What the task requires: One range is to be output from the listing below, exactly as written: the line with "For every named target in this 715×2576" to the line with "Карта сайта", both kept.

Available records:
● ● ● ● ●

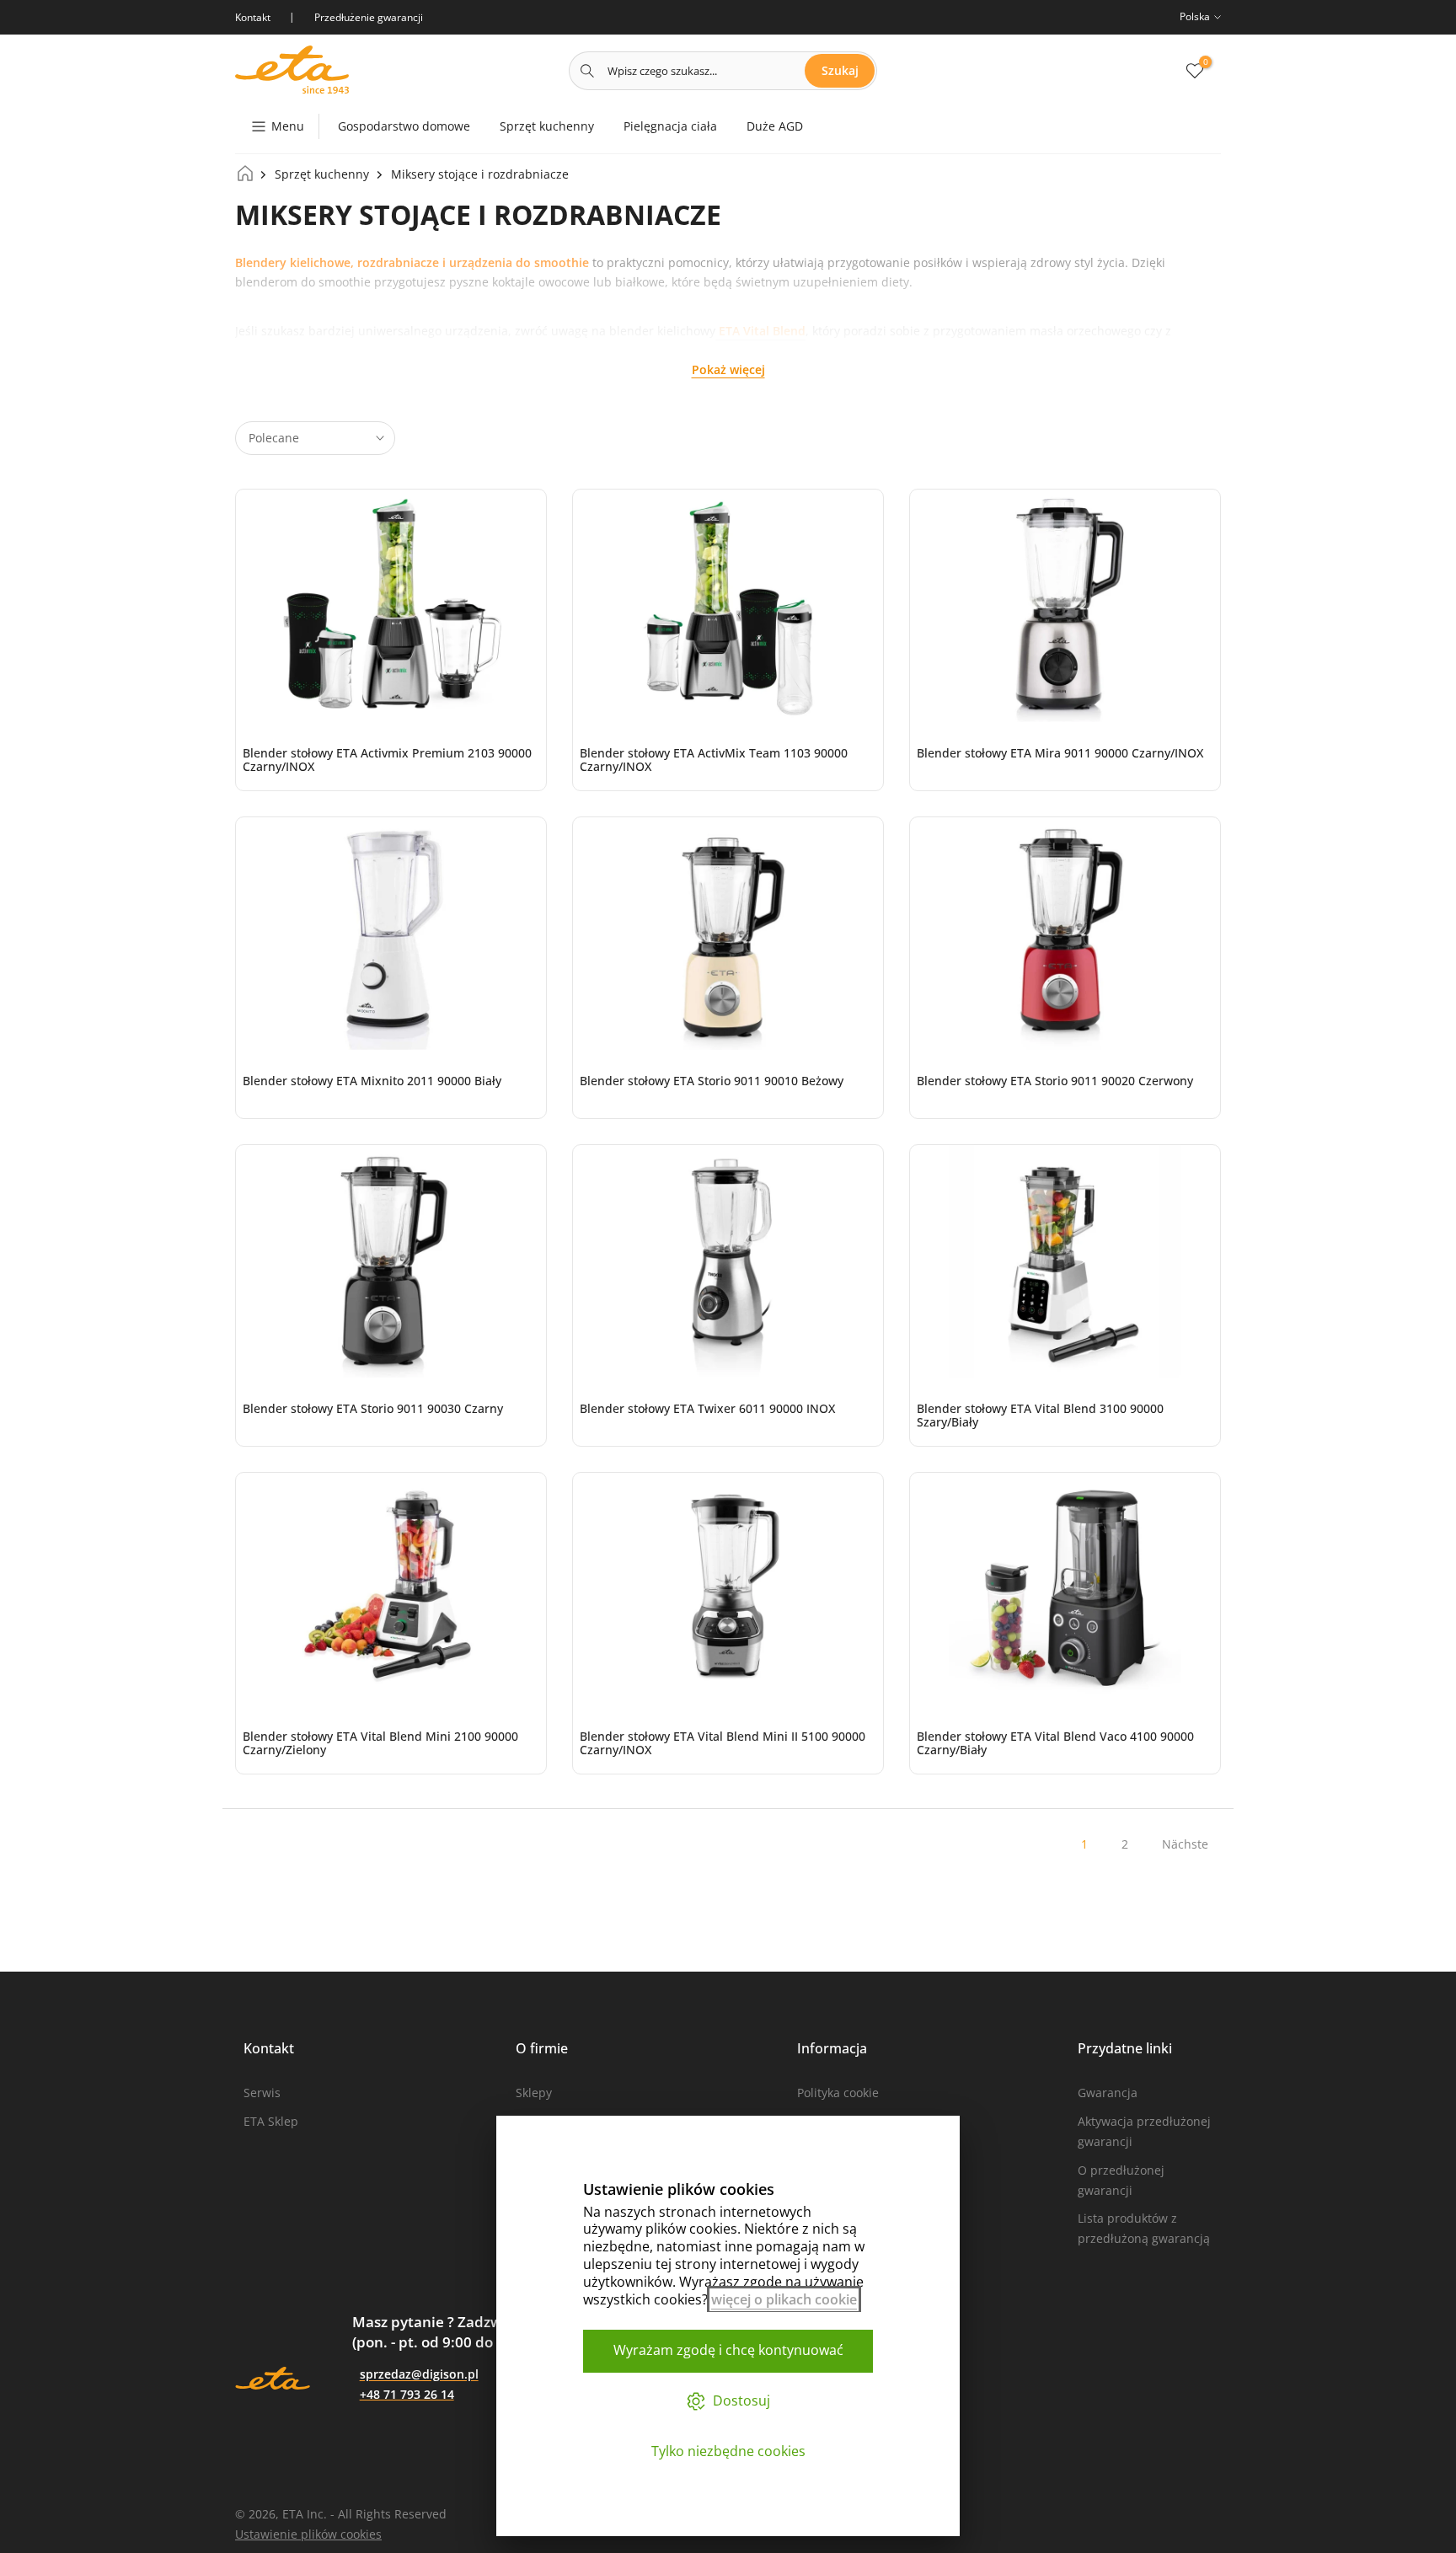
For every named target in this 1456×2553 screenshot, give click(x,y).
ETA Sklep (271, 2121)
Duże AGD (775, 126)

● ● ● ● ●

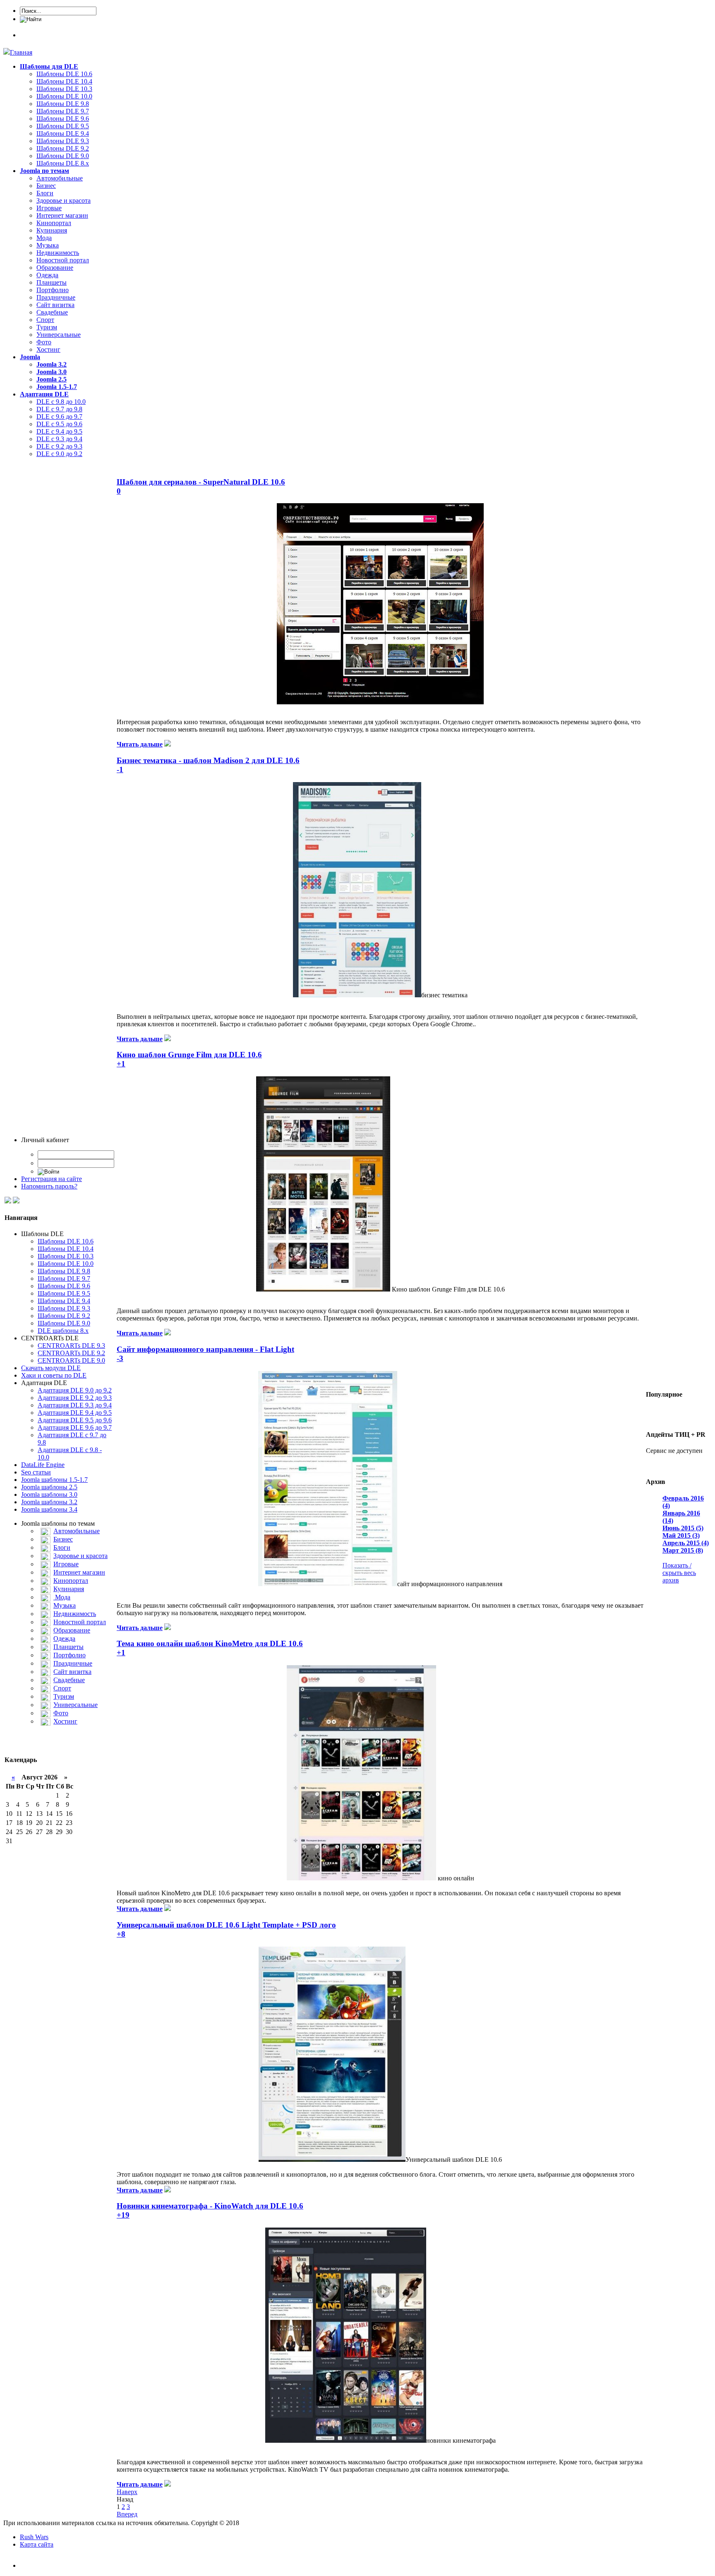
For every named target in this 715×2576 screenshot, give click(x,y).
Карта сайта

● ● ● ● ●

Expected answer:
For every named target in this 715×2576 screenshot, give click(x,y).
Карта сайта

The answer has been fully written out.